#  > THEATER FORUM FORA >  > THEATER FORUM - ONDERWERPEN & FOTO'S >  >  faillissement Stakebrand

## raldee

Afgelopen juli gingen de bedrijven van Stakebrand failliet. ( Curatoren.nl - Faillissement STAKEBRAND MONTAGE B.V. )

Met een groot aantal installaties in Nederland en Belgie waren zij de belangrijkste speler in trekkenwandland. Ik kan me voorstellen dat dit nogal wat onrust heeft gegeven bij de theaters met een Stakebrand installatie.

Ik hoor daar eigenlijk niks over en vraag me af of dit nieuws al is doorgedrongen!
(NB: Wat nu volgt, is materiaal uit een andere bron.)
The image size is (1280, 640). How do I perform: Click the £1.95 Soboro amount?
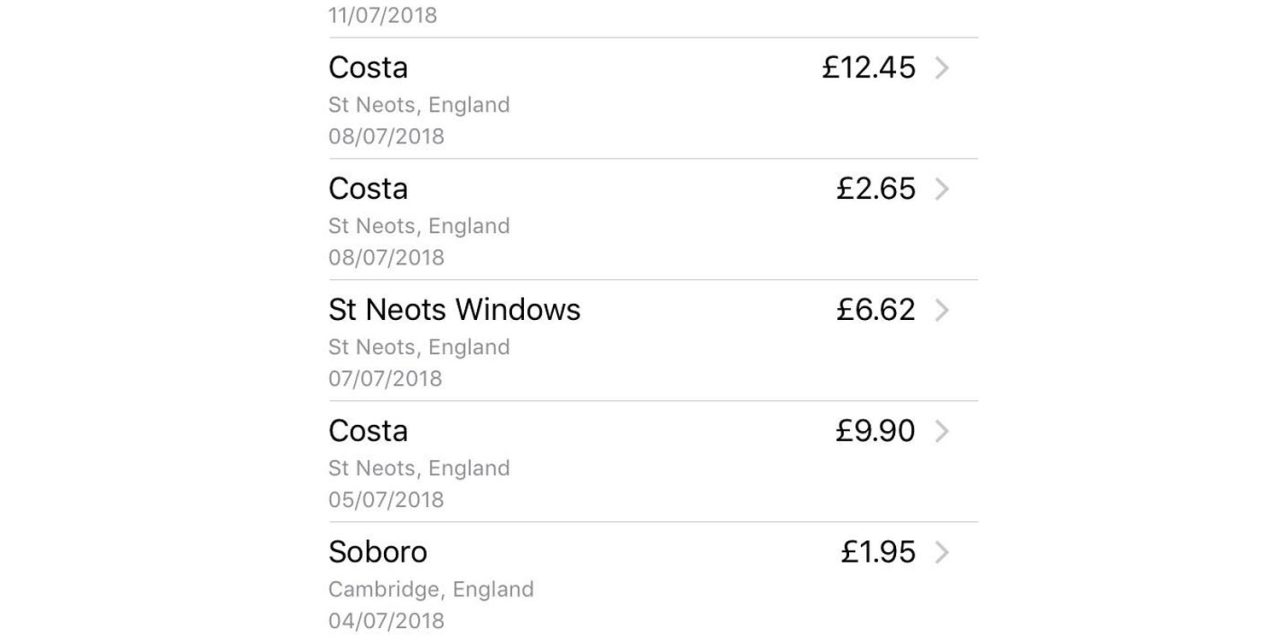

Dus de vraag aan de theaters met stakebrand trekkenwanden: Hoe staat het er mee? Wordt er gewerkt aan opvolging en is er iets geregeld voor het onderhoud?

----------


## moderator

Er is een doorstart gemaakt...Onder de naam Trekwerk worden de activiteiten voortgezet, opgepakt.
Bij de meeste gebruikers van Stakebrand systemen is dit bekend of zou dit toch wel bekend moeten zijn...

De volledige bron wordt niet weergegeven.